Exercise requirements - How many of the lines below contain the word "computer"? Reply with the number alone.

Entries -
***
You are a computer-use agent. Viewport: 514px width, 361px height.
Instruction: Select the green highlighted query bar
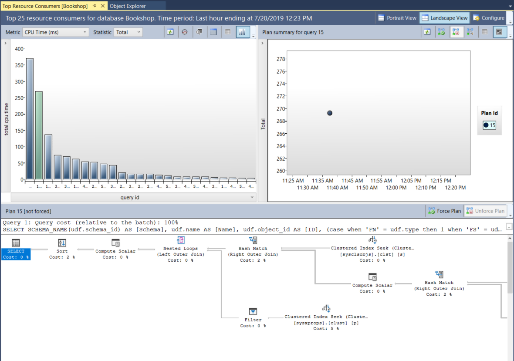click(39, 135)
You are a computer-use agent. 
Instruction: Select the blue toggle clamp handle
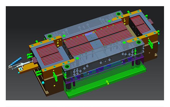click(17, 62)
***
Response below - 2